Przedzieramy się przez paskudny śnieg jak... lodołamacze. Nigdy nie widziałem i nie słyszałem jak pracuje lodołamacz ale dźwięk jak wydobywał się spod naszych kół musiał być pewnie do tego zbliżony.
Dzielnie idziemy/jedziemy w nadziei, że już wkrótce będzie lepiej. Nie jest. Coraz częściej wygląda to jakbyśmy wyprowadzali rowery na spacer, jakiś bike trekking,, czy też bike walking... Monika momentami biegnie - Bike running... :-)
Jesteśmy coraz bliżej Rokitnicy. Przypomniała mi się jazda polonezem w zimie. Mój rower zachowuje się podobnie. Przód co chwile staje, a tył sobie tańczy... W sumie pojazdy podobne, oba mają napęd na tył...
Co chwilę wpadamy w śnieg. Twardy śnieg. gdy noga wpada i uderza o niego kostką... boli.

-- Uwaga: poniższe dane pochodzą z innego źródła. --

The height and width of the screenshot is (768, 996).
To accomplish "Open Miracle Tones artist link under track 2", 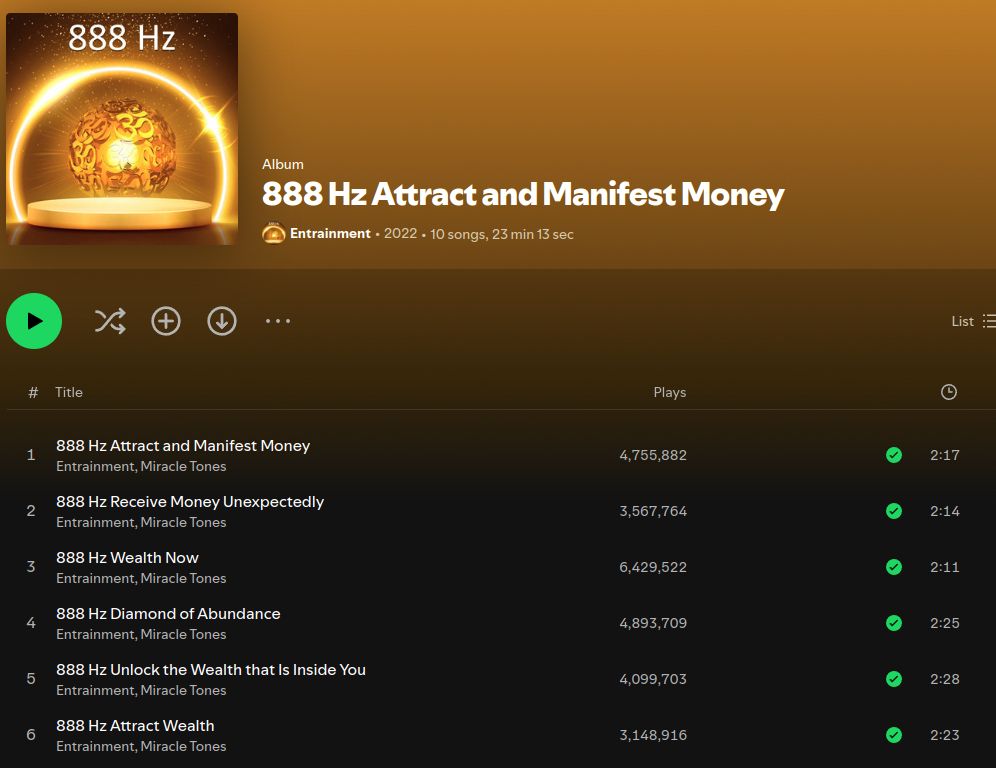I will click(183, 522).
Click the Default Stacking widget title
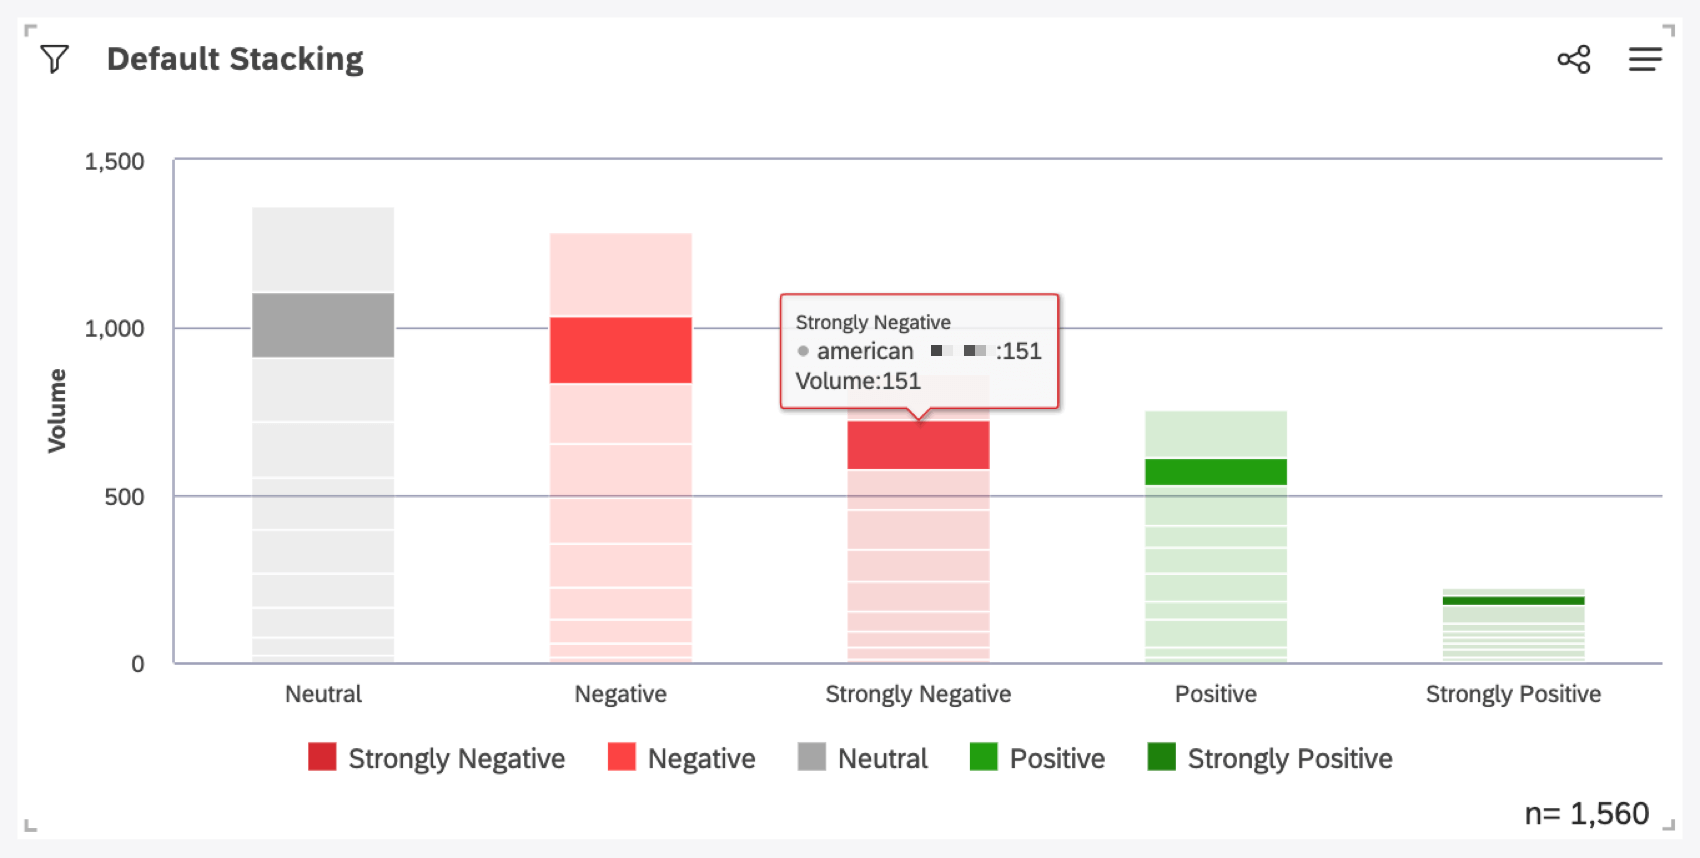Viewport: 1700px width, 858px height. tap(235, 59)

W Rokitnicy nietypowo decydujemy się wracać chodnikiem, mimo że jest zasypany śniegiem. To też jak jazda w terenie.
Nie zrobiliśmy wielu kilometrów. Dużą część trasy przespacerowaliśmy - nie wiemy jak potraktują te kilometry niektórzy tutejsi ortodoksi... ale pisałem to jako jazdę... ;) Mimo to zmęczyliśmy się i było wesoło.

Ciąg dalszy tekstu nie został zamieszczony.